# How you and the world have changed since you were born.



## Northerner (Feb 15, 2016)

Fascinating!  Very surprised to see world population has increased by 4.5 billion in my lifetime  Not my fault!  

http://www.bbc.com/earth/story/20141016-your-life-on-earth


----------



## Ralph-YK (Feb 15, 2016)

For over half my life, TV started at 3:30 in the afternoon, and shut down at 11:30pm, telling you to go to bed.  I remember black and white TV.  According to Wikipedia, the web is half my age.  It's older than some of the adults I know.


----------



## Northerner (Feb 15, 2016)

Ralph-YK said:


> For over half my life, TV started at 3:30 in the afternoon, and shut down at 11:30pm, telling you to go to bed.  I remember black and white TV.  According to Wikipedia, the web is half my age.  It's older than some of the adults I know.

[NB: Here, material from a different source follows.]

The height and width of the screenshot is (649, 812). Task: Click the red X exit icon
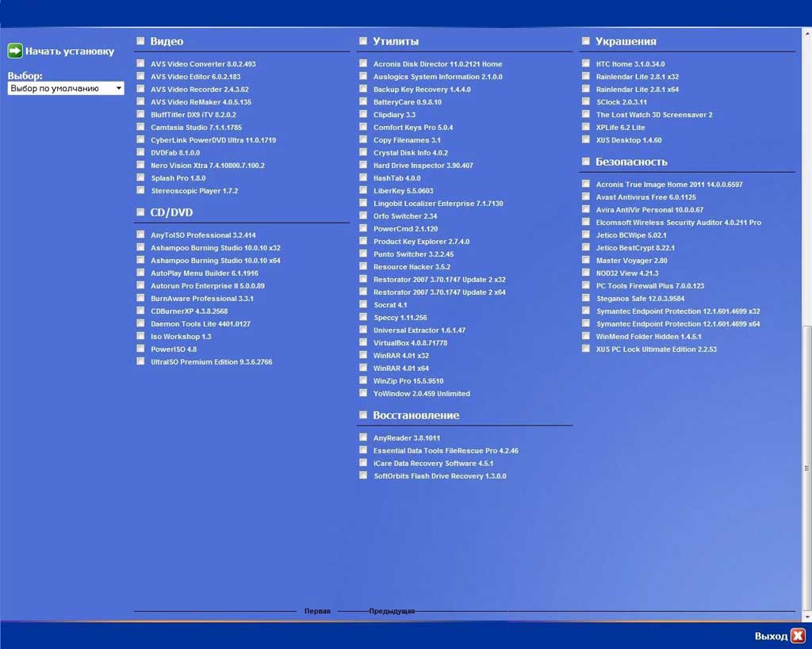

Hehe! Yes, B+W tv for me too growing up. In fact the world was in black and white - all the photos were B+W too!  It's a bit depressing when you have to scroll so far down the list to get to your year of birth!


----------



## trophywench (Feb 15, 2016)

Ralph - we had to stand up when telly finished, too, didn't we.   Remember what music they played?


----------



## Flower (Feb 15, 2016)

I am older than Milton Keynes apparently and would be 203 if I was living on Mercury


----------



## Pine Marten (Feb 15, 2016)

A house fly my age would have a family of 24,451 generations  ...and in my life there have been 307 major eruptions - that must be the Metformin


----------



## AlisonM (Feb 15, 2016)

On Mercury I'm 204, on Neptune I ain't born yet. Neptune here I come.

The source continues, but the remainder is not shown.